To enable `https` in `verdaccio` it's enough to set the `listen` flag with the protocol _https://_. For more information about this section read the [ssl page](ssl.md).

```yaml
https:
  key: ./path/verdaccio-key.pem
  cert: ./path/verdaccio-cert.pem
  ca: ./path/verdaccio-csr.pem
```

### Proxy

Proxies are special-purpose HTTP servers designed to transfer data from remote servers to local clients.

#### http_proxy and https_proxy

If you have a proxy in your network you can set a `X-Forwarded-For` header using the following properties.

```yaml
http_proxy: http://something.local/
https_proxy: https://something.local/
```

#### no_proxy

This variable should contain a comma-separated list of domain extensions proxy should not be used for.

```yaml
no_proxy: localhost,127.0.0.1
```

### Notifications

Enabling notifications to third-party tools is fairly easy via web hooks.
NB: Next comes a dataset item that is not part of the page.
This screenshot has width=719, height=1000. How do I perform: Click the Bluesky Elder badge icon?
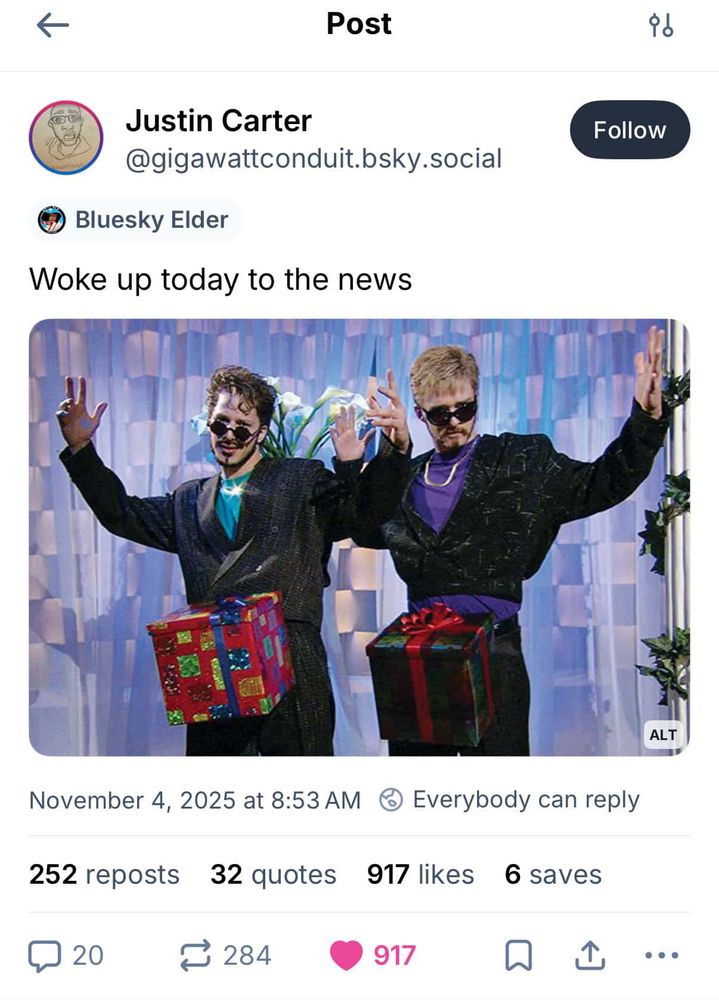click(x=52, y=220)
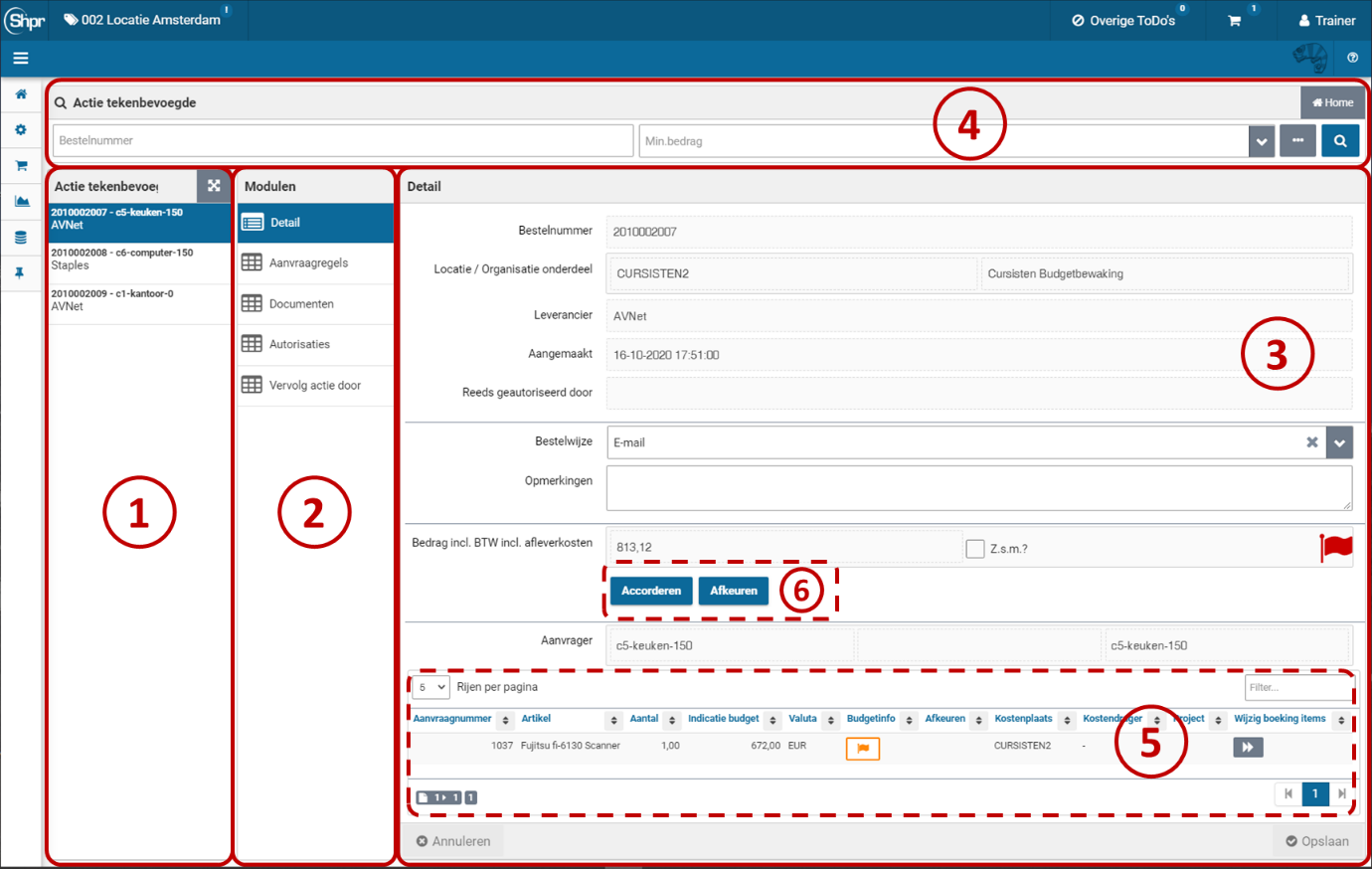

For more information about this section read the [notifications page](notifications.md).

```yaml
notify:
  method: POST
  headers: [{ 'Content-Type': 'application/json' }]
  endpoint: https://usagge.hipchat.com/v2/room/3729485/notification?auth_token=mySecretToken
  content: '{"color":"green","message":"New package published: * {{ name }}*","notify":true,"message_format":"text"}'
```

> For more detailed configuration settings, please [check the source code](https://github.com/verdaccio/verdaccio/tree/master/conf).

### Audit

<small>Since: `verdaccio@3.0.0`</small>

`npm audit` is a new command released with [npm 6.x](https://github.com/npm/npm/releases/tag/v6.1.0). Verdaccio includes
a built-in middleware plugin to handle this command.

> If you have a new installation it comes by default, otherwise you need to add the following props to your config file

```yaml
middlewares:
  audit:
    enabled: true
```

### Experiments

This release includes a new property named `experiments` that can be placed in the `config.yaml` and is completely optional.

We want to be able to ship new things without affecting production environments. This flag allows us to add new features and get feedback from the community that wants to use them.

The features that are under this flag might not be stable or might be removed in future releases.

Here one example:

```yaml
experiments:
  token: false
```

> To disable the experiments warning in the console, you must comment out the whole `experiments` section.